- Job growth met expectations
- The unemployment rate edged higher
- Wage growth picked up
- Hours worked are reinforcing weak Q1 GDP tracking
- Weather adjustments knocked 190k off job growth so far this year
- A record low seasonal adjustment factor is tough to believe…
- ...but played a dominant role in understating job growth
- US nonfarm payrolls, m/m 000s // UR %, February, SA:
- Actual: 151 / 4.1
- Scotia: 140 / 4.1
- Consensus: 160 / 4.0
- Prior: 125 / 4.0 (revised from 125 / 4.0)
The rise of 151,000 payrolls generally met expectations. There was a wide variation across estimates that ranged from 30k to 300k, but the tally met my expectations and the median consensus estimate. Weather and seasonal adjustments offer two strong reasons to believe that underlying job growth was stronger than it appeared.
Education and health drove most of the gain (chart 1). This measures the private sector readings and the sectors added 73k jobs. Healthcare and social assistance was up 63k with education up by about 10k. Leisure/hospitality jobs were the only notable decline and probably due to weather.

The unemployment rate edged up a tick above consensus and matching my estimate. That was because the drop in employment derived from the household survey (-588k) exceeded shrinkage in the workforce (-385k). The participation rate has been on a mild downward trend (chart 2).

Revisions were immaterial at –2k to the prior two months combined as an 18k downward revision to January was offset by an upward revision in December.
Government jobs were little changed at +11k. The Federal government shed 10k, but state and local governments added an offsetting 21k. Expect more of this as DOGE cutting hits federal payrolls in future months but downloading of services onto state and local governments may insulate against some of this effect.
Wage growth landed at 3.4% m/m SAAR which slowed the 3-month moving to 3.65% (chart 3).

Hours worked were little changed at +0.1% m/m SA and are tracking a mild decline of –0.6% q/q SAAR in Q1 (chart 4). This reinforces expectations for Q1 GDP to shrink, as GDP is an identity defined as hours times labour productivity.

[Task instructions]
**A.** Rewrite everything in the payrolls commentary from "The rise of" down to "trend (chart 2).", putting "jobless rate" in place of "unemployment rate".
**B.** Extend the February payrolls commentary, picking up after its final sentence.

[Study material]

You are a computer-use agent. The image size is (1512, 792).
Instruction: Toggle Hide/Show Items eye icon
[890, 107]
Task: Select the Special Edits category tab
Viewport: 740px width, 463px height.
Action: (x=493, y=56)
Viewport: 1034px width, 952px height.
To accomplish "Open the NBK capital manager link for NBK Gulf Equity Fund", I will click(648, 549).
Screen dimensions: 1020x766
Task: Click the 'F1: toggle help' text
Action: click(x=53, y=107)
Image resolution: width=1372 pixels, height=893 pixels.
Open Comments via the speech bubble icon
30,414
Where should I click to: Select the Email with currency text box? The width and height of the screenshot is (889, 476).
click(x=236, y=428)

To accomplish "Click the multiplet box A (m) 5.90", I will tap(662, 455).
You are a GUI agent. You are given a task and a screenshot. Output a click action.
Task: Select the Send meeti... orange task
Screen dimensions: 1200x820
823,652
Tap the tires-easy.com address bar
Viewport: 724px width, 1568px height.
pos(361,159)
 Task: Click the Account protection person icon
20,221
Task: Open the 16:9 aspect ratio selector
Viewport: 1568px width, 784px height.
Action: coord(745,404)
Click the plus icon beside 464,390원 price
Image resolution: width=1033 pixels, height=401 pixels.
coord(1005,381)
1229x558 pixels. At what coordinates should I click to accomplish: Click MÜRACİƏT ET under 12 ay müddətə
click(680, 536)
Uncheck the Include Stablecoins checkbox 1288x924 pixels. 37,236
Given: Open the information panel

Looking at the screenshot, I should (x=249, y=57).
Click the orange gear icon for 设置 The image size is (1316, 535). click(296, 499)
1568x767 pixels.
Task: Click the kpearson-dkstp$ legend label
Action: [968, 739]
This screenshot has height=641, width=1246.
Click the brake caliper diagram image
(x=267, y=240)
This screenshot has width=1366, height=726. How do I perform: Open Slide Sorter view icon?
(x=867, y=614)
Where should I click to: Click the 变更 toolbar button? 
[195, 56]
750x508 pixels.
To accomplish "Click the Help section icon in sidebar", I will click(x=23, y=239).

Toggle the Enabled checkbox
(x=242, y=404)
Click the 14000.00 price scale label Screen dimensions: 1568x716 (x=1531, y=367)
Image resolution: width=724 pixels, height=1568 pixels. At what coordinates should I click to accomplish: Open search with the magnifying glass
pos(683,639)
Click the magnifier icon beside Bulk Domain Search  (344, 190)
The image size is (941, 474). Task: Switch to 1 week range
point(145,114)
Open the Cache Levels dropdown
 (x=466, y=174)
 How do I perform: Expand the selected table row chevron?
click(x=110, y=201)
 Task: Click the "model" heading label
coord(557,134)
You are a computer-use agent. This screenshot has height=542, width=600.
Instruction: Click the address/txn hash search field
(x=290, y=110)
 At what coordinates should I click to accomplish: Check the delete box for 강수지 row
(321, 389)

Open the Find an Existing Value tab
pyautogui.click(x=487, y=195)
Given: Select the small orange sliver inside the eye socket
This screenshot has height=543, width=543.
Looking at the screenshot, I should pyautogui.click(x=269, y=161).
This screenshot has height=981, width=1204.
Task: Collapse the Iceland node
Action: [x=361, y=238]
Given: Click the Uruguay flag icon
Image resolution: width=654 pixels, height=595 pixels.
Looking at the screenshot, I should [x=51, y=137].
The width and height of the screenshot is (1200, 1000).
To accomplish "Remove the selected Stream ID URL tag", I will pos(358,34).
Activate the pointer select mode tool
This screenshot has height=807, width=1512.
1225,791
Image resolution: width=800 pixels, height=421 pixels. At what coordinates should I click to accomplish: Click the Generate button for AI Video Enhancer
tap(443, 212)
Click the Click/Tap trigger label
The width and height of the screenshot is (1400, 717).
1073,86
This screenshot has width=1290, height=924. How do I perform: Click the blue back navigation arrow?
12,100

[Answers]
**A.**
The rise of 151,000 payrolls generally met expectations. There was a wide variation across estimates that ranged from 30k to 300k, but the tally met my expectations and the median consensus estimate. Weather and seasonal adjustments offer two strong reasons to believe that underlying job growth was stronger than it appeared.
Education and health drove most of the gain (chart 1). This measures the private sector readings and the sectors added 73k jobs. Healthcare and social assistance was up 63k with education up by about 10k. Leisure/hospitality jobs were the only notable decline and probably due to weather.

The jobless rate edged up a tick above consensus and matching my estimate. That was because the drop in employment derived from the household survey (-588k) exceeded shrinkage in the workforce (-385k). The participation rate has been on a mild downward trend (chart 2).

**B.**
Two Reasons to Ignore the Report
Why ignore? Weather for one. 404,000 Americans were unable to work due to weather which was more than usual for a second straight month. Cold and snow—even in New Orleans!—explained much of this. Chart 5 shows that weather adjustment payrolls would have been about 82k higher last month and 108k higher in January.

Secondly, while the seasonally unadjusted job gain was roughly normal for a month of February (chart 6), the seasonal adjustment factor tamped that down with a record low SA factor (chart 7).

Chart 8 shows what would have happened to job growth at less punishing SA factors. It would have been materially stronger.

Markets and the FOMC
There wasn’t much of a market reaction in S&P futures after the 8:30amET report, or in two-year Treasury yields. That reflected the lack of any material surprise in the reading.
Fed Chair Powell speaks shortly (12:30pmET) on the economic outlook. I don’t think this report will raise any concerns. He likely knows that tighter immigration policy is going to put downward pressure upon the breakeven rate of monthly job creation that preserves a reasonably stable unemployment rate subject to how government job reductions get phased into payrolls relative to private sector momentum. I expect more of his focus will be upon inflation risk and to continue to apply a patient bias.